Update 2019-03-13
This is now part of a series of blog posts about scc Sloc Cloc and Code which has now been optimised to be the fastest code counter for almost every workload. Read more about it at the following links.
- Sloc Cloc and Code - What happened on the way to faster Cloc 2018-04-16
- Sloc Cloc and Code Revisited - A focus on accuracy 2018-08-28
- Sloc Cloc and Code Revisited - Optimizing an already fast Go application 2018-09-19
- Sloc Cloc and Code a Performance Update 2019-01-09
- Sloc Cloc and Code Badges for Github/Bitbucket/Gitlab
I thought I had finished with my code counter Sloc Cloc and Code (AKA scc) https://github.com/boyter/scc/ for a while. The what I had hoped to be final blog post about it https://boyter.org/posts/sloc-cloc-code-performance/ however did mention that the building of the language features in it were a cause of slowdown,
The trade off of building the trie structures when scc starts does slow down the application for smaller repositories such as redis. That said a slowdown of only 10 ms is probably worth it. Keeping in mind on linux that ~15 ms of overhead is usually the process starting, and that most people will not notice the difference between 15 ms and 30 ms for this sort of application, I think its an acceptable trade.
As it usually does I realized that perhaps I was thinking about it incorrectly. When scc started it would process all of the languages into the trie structures it needs in order to count code. However the majority of code repositories have say ten or so languages in them. With 220 languages supported scc was doing pointless work for over 200 languages every time it was run.
There are two ways to fix this. The first would be to build the structures and compile them into the application.
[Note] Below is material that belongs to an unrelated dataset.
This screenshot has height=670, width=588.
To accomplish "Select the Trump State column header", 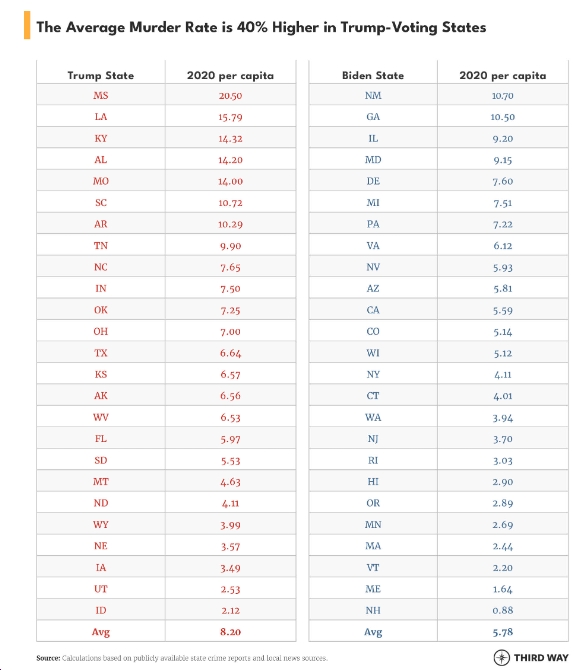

This has the advantage of no processing overhead, but means its less flexible to make changes since you need to bake it into the application. The second is to only build the language features when required, or lazy load them when necessary, which is a much easier thing to implement, and what I did.
A few hours of fiddling around and I made the change and had a release. I ended up adding mutex locks around the hash that holds the language features. I did investigate using the Sync Map that Go added back in version 1.9 but it turned out this was actually slower then the few locks I added, so I stuck with those.
With the implementation done the results are quite good with the time down for every run compared to version 2.0.0. A quick example comparing 2.0.0 to 2.1.0 using the redis code-base.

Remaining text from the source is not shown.